The Bible’s Viewpoint
Is Ethnic Hatred Justified?
HOW would you feel if you were thought of as devious, violent, stupid, or immoral simply because you belong to a certain ethnic group?* Surely, you would resent it. Sadly, that has been the experience of millions of people. Furthermore, throughout history countless innocent people have been abused and even murdered, merely because of their race or nationality. Indeed, most of the bloody conflicts going on today are rooted in ethnic hatred. Yet, many who support such violence actually profess belief in God and the Bible. And there are those who claim that racism is here to stay—a part of human nature.
Does the Bible condone such ethnic hatred? Are there circumstances that would justify hating those who are culturally or racially different? Is there any hope for a future without ethnic hatred? What is the Bible’s viewpoint?
Judged by Their Deeds
A superficial review of God’s early dealings with mankind might lead one to a wrong conclusion—namely, that God actually supported ethnic hatred. Do not several Bible accounts portray God as the executioner of entire tribes and nations? Yes, but a closer look indicates that God judged these peoples because of their immoral disregard for divine laws and not because of their ethnic background.
For example, Jehovah God condemned the Canaanites because of their depraved sexual and demonistic rituals. They even burned children in sacrifice to false gods! (Deuteronomy 7:5; 18:9-12) In some cases, however, certain Canaanites demonstrated faith in God and repented. Accordingly, Jehovah spared their lives and blessed them. (Joshua 9:3, 25-27; Hebrews 11:31) One Canaanite woman, Rahab, even became an ancestress of the promised Messiah, Jesus Christ.—Matthew 1:5.
The Law God gave to the Israelites shows that he is not partial. On the contrary, he displays genuine concern for the welfare of all peoples. At Leviticus 19:33, 34, we find the following compassionate command from God to the Israelites: “In case an alien resident resides with you as an alien in your land, you must not mistreat him. The alien resident who resides as an alien with you should become to you like a native of yours; and you must love him as yourself, for you became alien residents in the land of Egypt. I am Jehovah your God.” Similar commands are found in the books of Exodus and Deuteronomy. Obviously, Jehovah did not justify ethnic hatred. He insisted on ethnic harmony.
Jesus Promoted Ethnic Tolerance
When Jesus was on earth, Jews and Samaritans tended to despise one another. On one occasion the people in a Samaritan village turned Jesus away simply because he was a Jew headed for Jerusalem. How would you have responded to that rejection? Jesus’ disciples may have reflected the prejudices of the day when they asked him: “Lord, do you want us to tell fire to come down from heaven and annihilate them?” (Luke 9:51-56) Did Jesus allow his disciples’ embittered spirit to influence him? On the contrary, he rebuked them and peacefully sought lodging in a different village. Shortly thereafter, Jesus gave the parable of the neighborly Samaritan. This forcefully illustrated that a person’s ethnic background in itself does not make him an enemy. In fact, he might turn out to be a very good neighbor!

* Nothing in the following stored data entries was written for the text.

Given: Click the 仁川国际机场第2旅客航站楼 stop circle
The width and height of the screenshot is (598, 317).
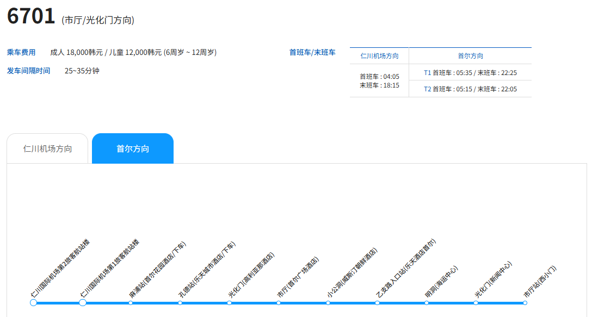Looking at the screenshot, I should point(33,302).
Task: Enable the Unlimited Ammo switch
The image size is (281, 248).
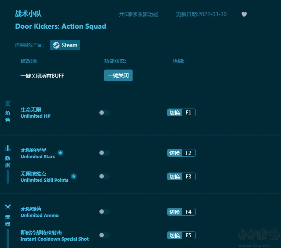Action: click(104, 212)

Ethnic Groups in the Christian Congregation
During his earthly ministry, Jesus focused primarily on making disciples among people of his own national extraction. But he indicated that others would eventually become his followers. (Matthew 28:19) Would individuals of all ethnic groups be accepted? Yes! The apostle Peter stated: “For a certainty I perceive that God is not partial, but in every nation the man that fears him and works righteousness is acceptable to him.” (Acts 10:34, 35) The apostle Paul later reinforced this concept by clearly stating that a person’s ethnic extraction was of no consequence in the Christian congregation.—Colossians 3:11.

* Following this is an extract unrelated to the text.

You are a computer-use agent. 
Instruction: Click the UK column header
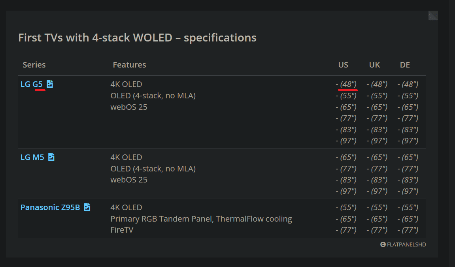pos(374,65)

A further indication that God accepts people from all ethnic groups is found in the Bible book of Revelation. In a divinely inspired vision, the apostle John saw “a great crowd . . . out of all nations and tribes and peoples and tongues,” who received salvation from God. (Revelation 7:9, 10) This “great crowd” will be the foundation of a new human society in which people of all backgrounds will coexist peacefully, united by their love of God.
In the meantime, Christians do well to resist the urge to judge others because of their ethnic background. Viewing people as individuals, the way God does, and not just as members of ethnic groups is just and loving. Is that not how you want to be viewed? Jesus aptly admonishes us: “All things, therefore, that you want men to do to you, you also must likewise do to them.” (Matthew 7:12) Living without ethnic hatred is refreshing. It results in greater peace of mind and peace with others. More important, it brings us in harmony with our impartial Creator, Jehovah God. What a compelling reason to reject ethnic hatred!
“Ethnic group” as used in this article denotes people who share a similar racial, national, tribal, or cultural origin.